Workers’ power not bureaucrats power: lessons from Argentina
Around the world the ruling class (capitalists, politicians and state managers) is trying to restore its profits by making the working class pay for the economic crisis. One way capitalists do this is by retrenching workers and making the remaining workers work harder to meet production targets, as well as by attacking wages, working conditions and benefits. States help capitalists do this, among other things, by increasing interest rates while giving corporations tax cuts, commercialising and privatising state owned enterprises and outsourcing the provision of basic services. States also help capitalists by undermining workers’ rights, such as the right to strike, in order to make it more difficult for workers to resist these attacks.

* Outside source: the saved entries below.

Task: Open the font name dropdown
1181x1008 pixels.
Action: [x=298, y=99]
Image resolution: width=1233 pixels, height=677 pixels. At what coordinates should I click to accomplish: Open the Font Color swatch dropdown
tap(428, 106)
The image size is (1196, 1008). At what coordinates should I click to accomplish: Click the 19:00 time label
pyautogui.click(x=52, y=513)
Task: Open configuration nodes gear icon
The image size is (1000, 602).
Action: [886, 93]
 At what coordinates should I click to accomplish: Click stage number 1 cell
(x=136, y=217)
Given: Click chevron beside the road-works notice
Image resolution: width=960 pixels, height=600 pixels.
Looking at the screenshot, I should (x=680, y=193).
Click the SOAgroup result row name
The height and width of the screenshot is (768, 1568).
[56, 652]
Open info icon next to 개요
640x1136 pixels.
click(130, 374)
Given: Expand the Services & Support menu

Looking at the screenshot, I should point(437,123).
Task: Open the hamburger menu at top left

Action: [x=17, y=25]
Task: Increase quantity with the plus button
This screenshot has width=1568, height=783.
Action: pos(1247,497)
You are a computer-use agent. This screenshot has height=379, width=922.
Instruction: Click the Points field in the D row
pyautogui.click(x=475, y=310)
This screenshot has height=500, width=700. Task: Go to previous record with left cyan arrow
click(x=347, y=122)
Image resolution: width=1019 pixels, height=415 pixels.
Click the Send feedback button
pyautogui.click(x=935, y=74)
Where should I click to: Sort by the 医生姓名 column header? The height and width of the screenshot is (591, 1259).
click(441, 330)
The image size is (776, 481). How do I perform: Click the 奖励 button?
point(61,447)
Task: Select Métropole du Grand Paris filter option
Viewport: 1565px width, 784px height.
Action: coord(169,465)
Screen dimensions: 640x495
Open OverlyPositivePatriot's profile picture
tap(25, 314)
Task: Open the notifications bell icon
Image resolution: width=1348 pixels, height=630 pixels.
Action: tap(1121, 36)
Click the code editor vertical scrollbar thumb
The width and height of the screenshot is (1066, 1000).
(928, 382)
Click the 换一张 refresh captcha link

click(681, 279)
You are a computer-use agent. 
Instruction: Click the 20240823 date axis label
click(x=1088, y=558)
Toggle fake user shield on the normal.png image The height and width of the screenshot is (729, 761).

Unions have failed to defend workers from the immediate threat of these attacks (by preventing dismissals and defending jobs, wages and conditions), as well as to mount an effective resistance that can prevent further attacks and begin to roll back the devastating effects of neoliberalism. Moreover, union bureaucrats are often complicit in these attacks through deals they make with governments and bosses. A recent example in South Africa is the National Minimum Wage and amendments to the Basic Conditions of Employment Act and Labour Relations Amendment Bill – all of which represent an attack on workers yet were agreed to at Nedlac by the leaders of the three main federations: Nactu, Fedusa and Cosatu.